Single nucleotide variant (SNV) detection and genotyping algorithm for single-cell DNA sequencing data

Primary LanguagePython

Overview

Monovar is a single nucleotide variant (SNV) detection and genotyping algorithm for single-cell DNA sequencing data. It takes a list of bam files as input and outputs a vcf file containing the detected SNVs.

Dependencies

Installation

Clone the Monovar repository:

#!python
git clone git@bitbucket.org:hamimzafar/monovar.git
cd monovar

Install the Monovar python package:

#!python

sudo python setup.py install

Give execute permission to the file monovar.py

#!python

chmod +x src/monovar.py

Add the samtools folder and src folder to the PATH:

#!python

CURR_DIR=$(pwd)
export PATH=$PATH:$CURR_DIR/external/samtools
export PATH=$PATH:$CURR_DIR/src

Usage

The program requires multiple bam files. The bam files should be sorted by coordinates. The raw sequence reads in .fastq format should be aligned to a reference genome with the help of an aligner program (e.g., BWA (http://bio-bwa.sourceforge.net/)). Aligner like BWA generates sam files containing aligned reads. The sam files can be converted to compressed bam files using samtools view command (see Samtools manual for details http://www.htslib.org/doc/samtools.html).

We have included three sample bam files in the folder examples. To run Monovar, a reference genome file is also needed.

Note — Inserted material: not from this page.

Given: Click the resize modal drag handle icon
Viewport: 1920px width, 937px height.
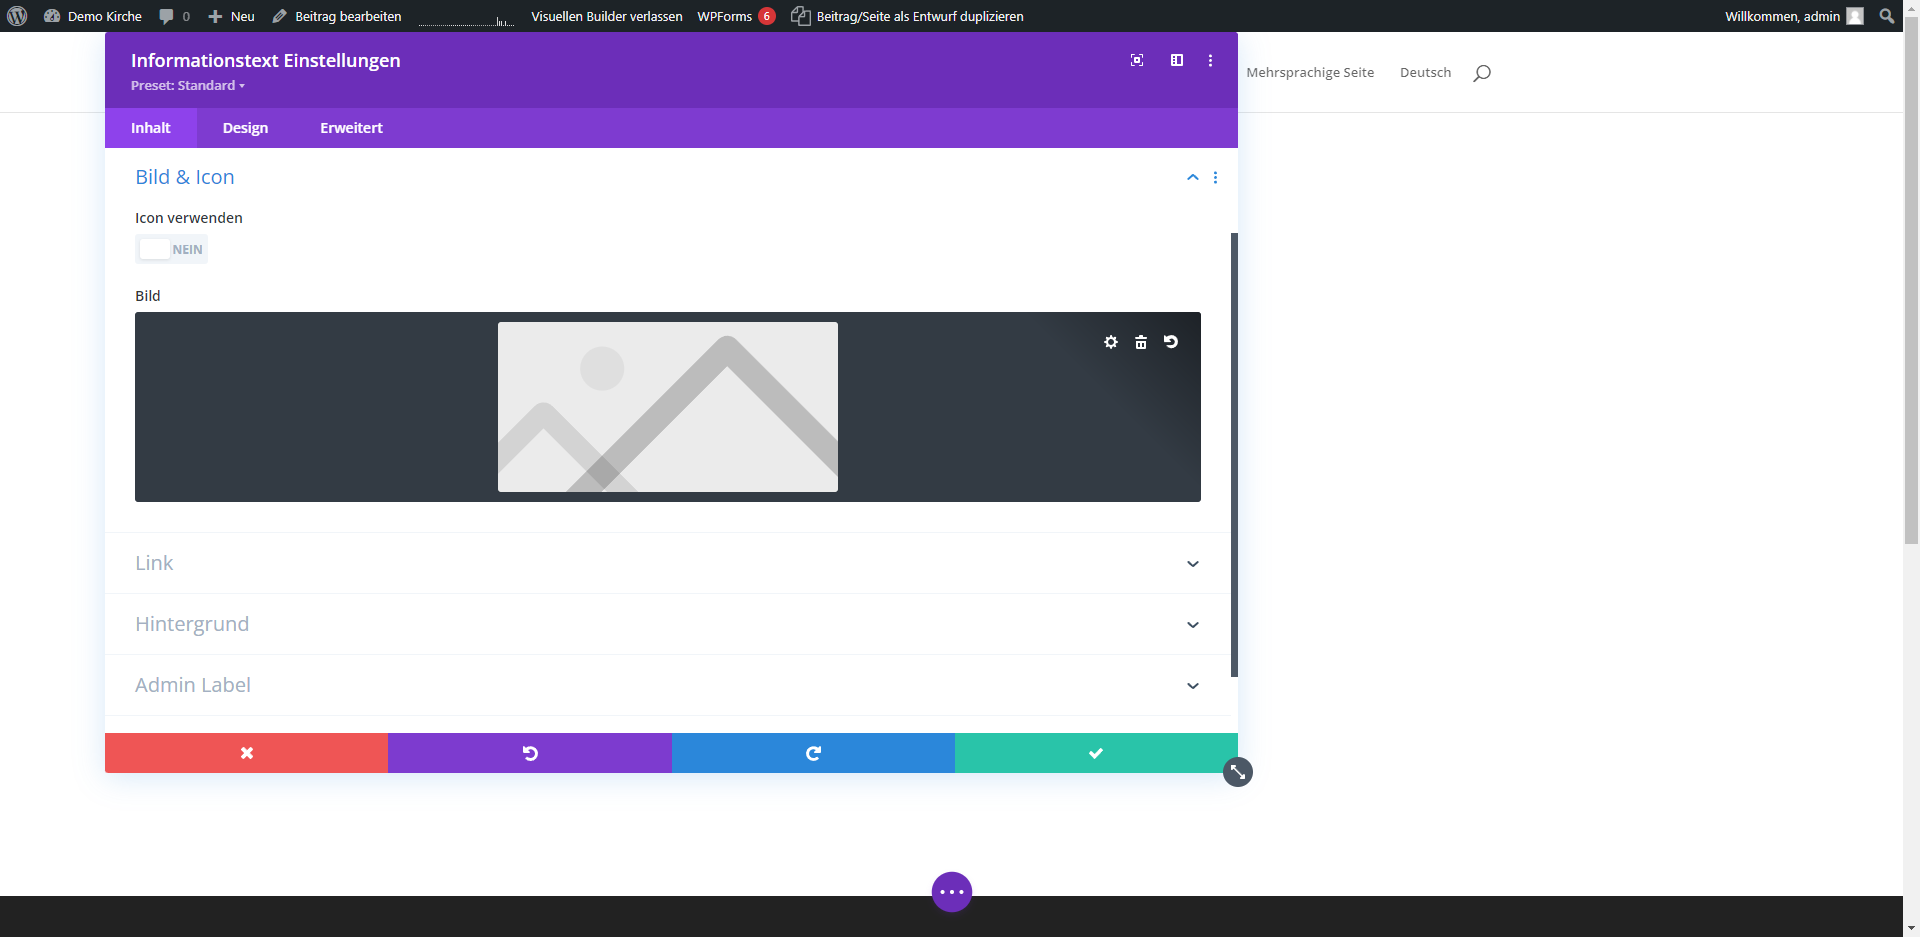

Assuming indexed reference genome file to be ref.fa and present in the examples directory, go to the examples directory and run Monovar on the provided bam files as follows:

#!python

samtools mpileup -BQ0 -d10000 -f ref.fa -q 40 -b filenames.txt | monovar.py -p 0.002 -a 0.2 -t 0.05 -m 2 -f ref.fa -b filenames.txt -o output.vcf

The arguments of Monovar are as follows:

#!python

-b: Text file containing the full path for each Bam file. One file per line.
-f: Reference genome file.
-o: Output file.
-t: Threshold to be used for variant calling (Recommended value: 0.05)
-p: Offset for prior probability for false-positive error (Recommended value: 0.002)
-a: Offset for prior probability for allelic drop out (Default value: 0.2)
-m: Number of threads to use in multiprocessing (Default value: 1)
-c: Flag indicating whether to use Consensus Filter (CF) or not (Possible values: 0, 1; Default Value: 1; if 1 then CF is used, otherwise not used)  

We recommend using cutoff 40 for mapping quality when using samtools mpileup. To use the probabilistic realignment for the computation of Base Alignment Quality, drop the -B while running samtools mpileup.